=== Exercise instructions ===
Shift every click coordinate in the answers by adding 116 to each number. Write out everything from the line containing "Click the screw symbol under terminal 21" down through the line containing "Action: [440, 108]", including the requests and both of those lines, and leave the pictures out.

=== Screen grounding examples ===
· · · · · · ·

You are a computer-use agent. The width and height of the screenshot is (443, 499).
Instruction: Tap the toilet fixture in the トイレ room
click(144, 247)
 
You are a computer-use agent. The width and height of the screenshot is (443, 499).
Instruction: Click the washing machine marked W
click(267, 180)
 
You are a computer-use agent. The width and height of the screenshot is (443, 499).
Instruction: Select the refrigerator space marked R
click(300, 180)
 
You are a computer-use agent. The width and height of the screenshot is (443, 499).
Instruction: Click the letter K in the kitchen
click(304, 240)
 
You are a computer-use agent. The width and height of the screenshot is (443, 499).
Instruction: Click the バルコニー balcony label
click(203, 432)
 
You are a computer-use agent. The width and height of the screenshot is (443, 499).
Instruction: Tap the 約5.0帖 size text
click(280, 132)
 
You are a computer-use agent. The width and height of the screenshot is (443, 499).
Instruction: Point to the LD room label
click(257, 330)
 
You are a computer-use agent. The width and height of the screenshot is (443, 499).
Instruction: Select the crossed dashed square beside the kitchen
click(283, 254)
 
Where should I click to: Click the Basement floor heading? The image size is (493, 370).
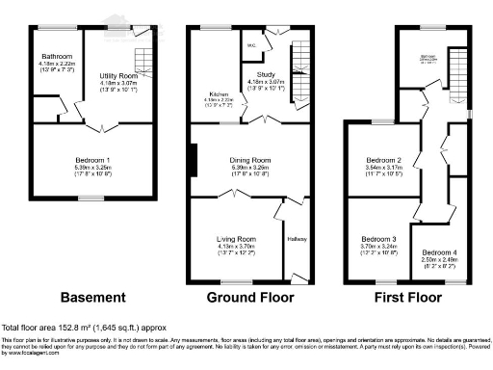tap(93, 297)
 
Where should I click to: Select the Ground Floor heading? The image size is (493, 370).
tap(251, 297)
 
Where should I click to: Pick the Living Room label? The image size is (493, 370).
tap(237, 236)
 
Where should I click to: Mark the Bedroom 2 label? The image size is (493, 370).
tap(382, 160)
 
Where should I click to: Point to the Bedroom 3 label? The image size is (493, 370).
tap(378, 238)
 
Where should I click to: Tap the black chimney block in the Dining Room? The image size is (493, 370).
tap(195, 159)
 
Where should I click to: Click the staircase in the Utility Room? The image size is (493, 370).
tap(142, 52)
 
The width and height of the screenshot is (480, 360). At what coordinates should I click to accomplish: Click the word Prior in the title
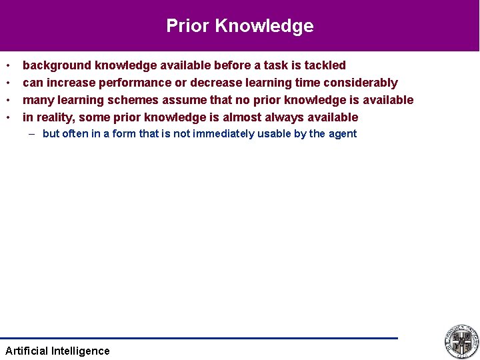coord(188,26)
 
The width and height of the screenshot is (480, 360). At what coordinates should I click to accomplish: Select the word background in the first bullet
coord(57,65)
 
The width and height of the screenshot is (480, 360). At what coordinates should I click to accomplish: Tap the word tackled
coord(325,65)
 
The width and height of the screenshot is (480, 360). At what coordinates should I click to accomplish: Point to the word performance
coord(133,83)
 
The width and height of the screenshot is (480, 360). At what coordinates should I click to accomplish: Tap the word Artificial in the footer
coord(26,351)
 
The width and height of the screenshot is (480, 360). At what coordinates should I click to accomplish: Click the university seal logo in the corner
coord(461,341)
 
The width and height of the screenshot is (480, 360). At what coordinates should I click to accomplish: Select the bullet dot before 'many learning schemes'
coord(8,100)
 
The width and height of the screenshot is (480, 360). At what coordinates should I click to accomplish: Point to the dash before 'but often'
coord(32,133)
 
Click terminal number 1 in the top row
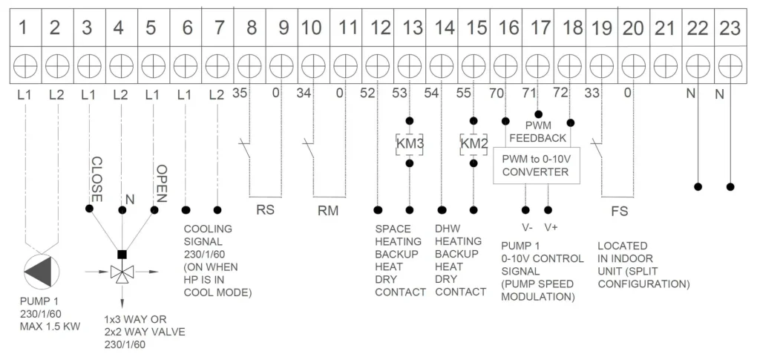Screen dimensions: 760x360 pyautogui.click(x=23, y=28)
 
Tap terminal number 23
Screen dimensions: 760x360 pyautogui.click(x=730, y=28)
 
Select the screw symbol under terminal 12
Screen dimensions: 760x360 pyautogui.click(x=378, y=65)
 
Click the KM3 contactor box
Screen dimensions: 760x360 pyautogui.click(x=410, y=145)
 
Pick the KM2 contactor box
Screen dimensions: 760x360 pyautogui.click(x=474, y=145)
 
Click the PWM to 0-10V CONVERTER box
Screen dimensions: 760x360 pyautogui.click(x=537, y=166)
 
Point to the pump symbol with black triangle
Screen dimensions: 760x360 pyautogui.click(x=42, y=272)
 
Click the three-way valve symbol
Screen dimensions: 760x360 pyautogui.click(x=122, y=272)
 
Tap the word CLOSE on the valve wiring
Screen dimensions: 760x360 pyautogui.click(x=96, y=180)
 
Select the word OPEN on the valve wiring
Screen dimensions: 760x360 pyautogui.click(x=161, y=183)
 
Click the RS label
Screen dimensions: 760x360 pyautogui.click(x=265, y=211)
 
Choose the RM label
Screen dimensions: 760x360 pyautogui.click(x=328, y=211)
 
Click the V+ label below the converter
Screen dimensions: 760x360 pyautogui.click(x=551, y=227)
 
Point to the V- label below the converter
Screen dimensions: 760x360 pyautogui.click(x=527, y=227)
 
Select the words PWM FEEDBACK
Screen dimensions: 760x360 pyautogui.click(x=537, y=132)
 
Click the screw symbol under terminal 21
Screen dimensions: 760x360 pyautogui.click(x=666, y=65)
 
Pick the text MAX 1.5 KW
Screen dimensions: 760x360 pyautogui.click(x=50, y=327)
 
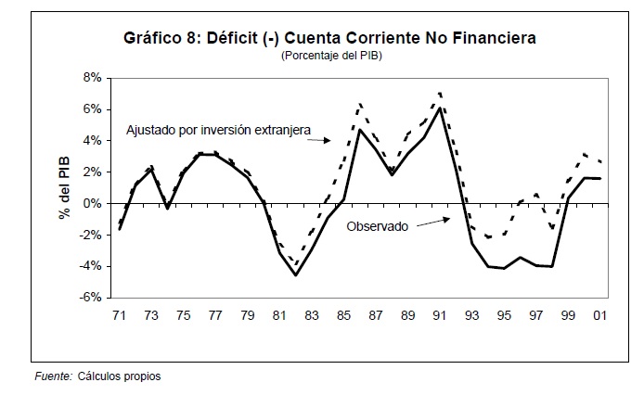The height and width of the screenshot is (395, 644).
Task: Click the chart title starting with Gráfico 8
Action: [330, 38]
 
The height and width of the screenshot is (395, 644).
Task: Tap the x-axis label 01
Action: [600, 315]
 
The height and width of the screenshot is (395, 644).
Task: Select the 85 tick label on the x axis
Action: [343, 315]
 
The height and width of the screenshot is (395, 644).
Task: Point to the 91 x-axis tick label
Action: [440, 315]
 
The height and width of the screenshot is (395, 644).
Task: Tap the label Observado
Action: [377, 225]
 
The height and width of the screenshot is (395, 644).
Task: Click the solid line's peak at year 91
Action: [440, 108]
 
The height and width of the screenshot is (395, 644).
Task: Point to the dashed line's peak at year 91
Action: [440, 93]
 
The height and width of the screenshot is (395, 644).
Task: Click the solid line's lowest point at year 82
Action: [295, 275]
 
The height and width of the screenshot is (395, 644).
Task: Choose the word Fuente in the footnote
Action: [53, 376]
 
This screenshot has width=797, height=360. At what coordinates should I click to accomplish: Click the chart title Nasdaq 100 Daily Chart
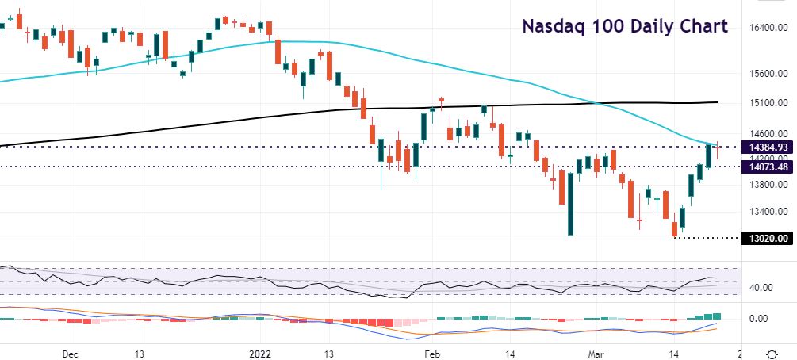(624, 26)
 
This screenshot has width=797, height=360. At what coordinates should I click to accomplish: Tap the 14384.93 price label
(767, 147)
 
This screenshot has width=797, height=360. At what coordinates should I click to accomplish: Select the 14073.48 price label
(767, 167)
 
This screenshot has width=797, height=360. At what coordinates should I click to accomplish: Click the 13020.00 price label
(767, 237)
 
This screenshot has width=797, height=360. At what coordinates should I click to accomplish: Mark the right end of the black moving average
(717, 102)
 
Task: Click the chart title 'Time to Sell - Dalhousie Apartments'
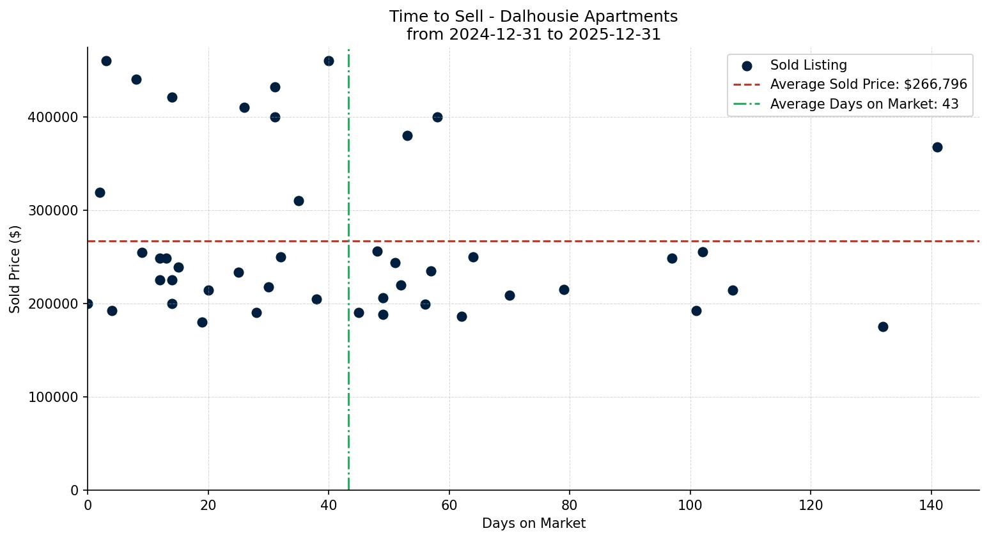click(533, 17)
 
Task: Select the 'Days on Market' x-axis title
click(533, 523)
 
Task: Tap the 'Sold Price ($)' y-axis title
click(15, 269)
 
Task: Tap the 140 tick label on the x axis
click(931, 505)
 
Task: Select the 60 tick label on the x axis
click(449, 505)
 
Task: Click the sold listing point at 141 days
click(937, 147)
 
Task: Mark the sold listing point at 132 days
click(883, 327)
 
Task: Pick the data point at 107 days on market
click(733, 290)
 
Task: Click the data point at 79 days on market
click(564, 289)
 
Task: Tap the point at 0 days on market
click(88, 304)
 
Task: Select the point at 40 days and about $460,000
click(329, 61)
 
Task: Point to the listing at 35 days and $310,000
click(299, 201)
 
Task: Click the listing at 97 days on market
click(672, 258)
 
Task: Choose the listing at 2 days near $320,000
click(100, 192)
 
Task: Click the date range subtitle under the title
click(533, 35)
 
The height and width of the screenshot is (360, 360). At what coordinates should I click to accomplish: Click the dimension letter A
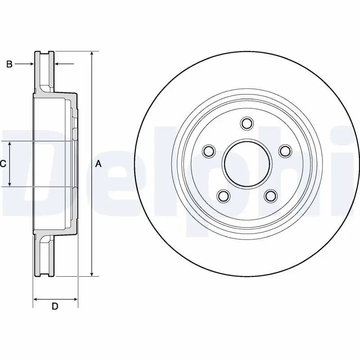point(98,164)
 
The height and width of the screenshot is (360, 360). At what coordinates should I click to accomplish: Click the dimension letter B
point(9,64)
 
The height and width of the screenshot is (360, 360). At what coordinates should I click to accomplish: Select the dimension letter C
point(3,164)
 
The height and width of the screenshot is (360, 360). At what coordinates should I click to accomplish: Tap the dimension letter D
point(55,306)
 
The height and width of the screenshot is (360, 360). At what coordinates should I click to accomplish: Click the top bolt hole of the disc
point(247,123)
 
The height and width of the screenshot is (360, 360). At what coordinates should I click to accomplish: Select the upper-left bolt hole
point(209,151)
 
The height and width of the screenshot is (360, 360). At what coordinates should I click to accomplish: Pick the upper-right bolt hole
point(285,151)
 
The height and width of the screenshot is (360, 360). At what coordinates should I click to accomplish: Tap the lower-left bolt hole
point(223,196)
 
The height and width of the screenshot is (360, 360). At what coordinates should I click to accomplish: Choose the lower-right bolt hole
point(271,196)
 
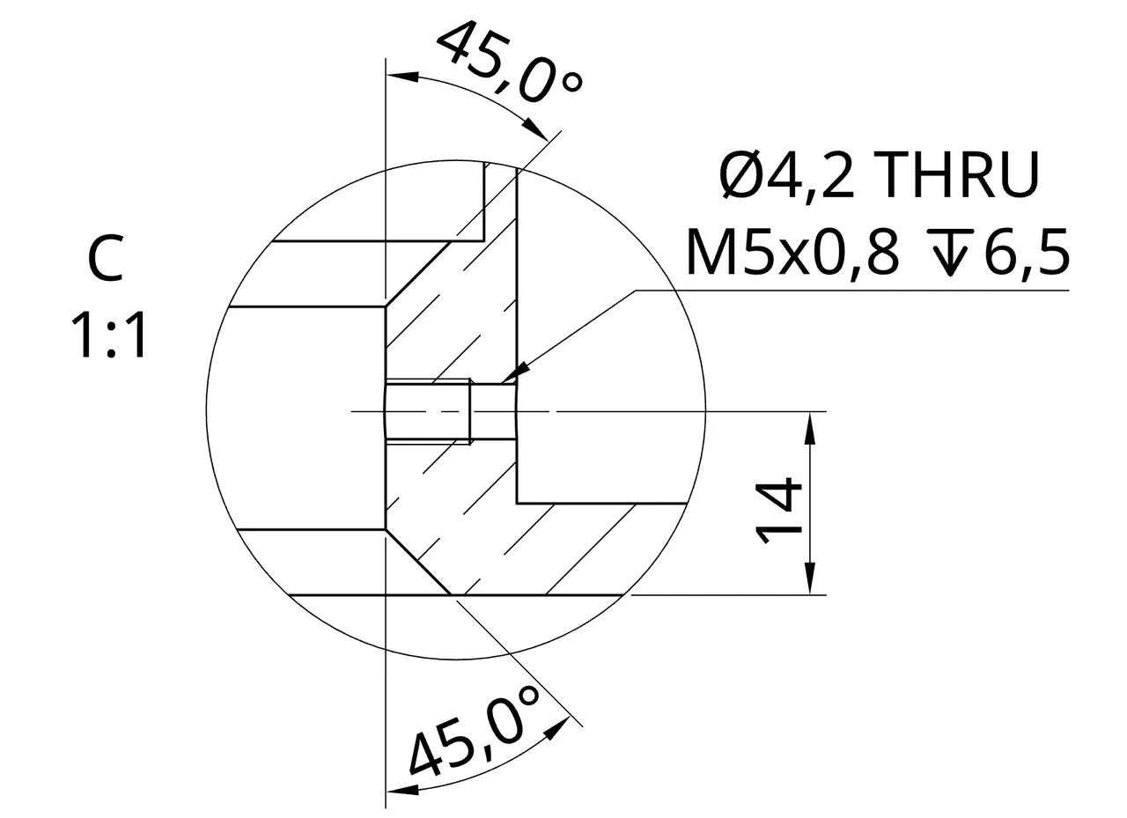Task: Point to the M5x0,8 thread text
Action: coord(792,252)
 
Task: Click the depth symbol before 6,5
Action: coord(950,252)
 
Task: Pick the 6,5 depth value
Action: coord(1027,252)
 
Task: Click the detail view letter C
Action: coord(105,259)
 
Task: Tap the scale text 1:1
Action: coord(108,335)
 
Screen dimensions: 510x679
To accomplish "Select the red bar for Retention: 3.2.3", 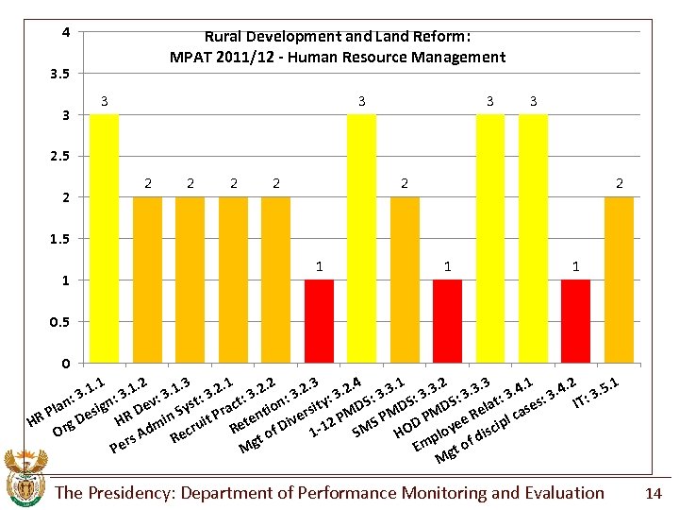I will [319, 321].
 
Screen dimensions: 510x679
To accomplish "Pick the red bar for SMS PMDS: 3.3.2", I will [447, 321].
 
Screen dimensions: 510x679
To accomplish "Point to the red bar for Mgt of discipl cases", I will [575, 321].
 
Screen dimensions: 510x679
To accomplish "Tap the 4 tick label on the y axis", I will [65, 32].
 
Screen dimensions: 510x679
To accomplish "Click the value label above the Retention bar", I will [319, 267].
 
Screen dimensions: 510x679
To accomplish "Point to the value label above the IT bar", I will [619, 183].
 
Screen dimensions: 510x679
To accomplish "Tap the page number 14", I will [654, 493].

· · · · · · ·

=== Correct answer ===
Click the screw symbol under terminal 21
Screen dimensions: 760x360 pyautogui.click(x=782, y=181)
 
Pick the text MAX 1.5 KW
Screen dimensions: 760x360 pyautogui.click(x=166, y=443)
 
The height and width of the screenshot is (395, 644).
Task: Click the chart title starting with Gráfico 8
Action: [446, 154]
 
The height and width of the screenshot is (395, 644).
Task: Tap the x-axis label 01
Action: [716, 431]
 
The height and width of the screenshot is (395, 644).
Task: Select the 85 tick label on the x axis
Action: [459, 431]
 
The height and width of the screenshot is (395, 644).
Task: Point to the 91 x-axis tick label
Action: [556, 431]
 
The height and width of the screenshot is (395, 644).
Task: Tap the label Observado
Action: [493, 341]
 
The height and width of the screenshot is (395, 644).
Task: Click the solid line's peak at year 91
Action: [556, 224]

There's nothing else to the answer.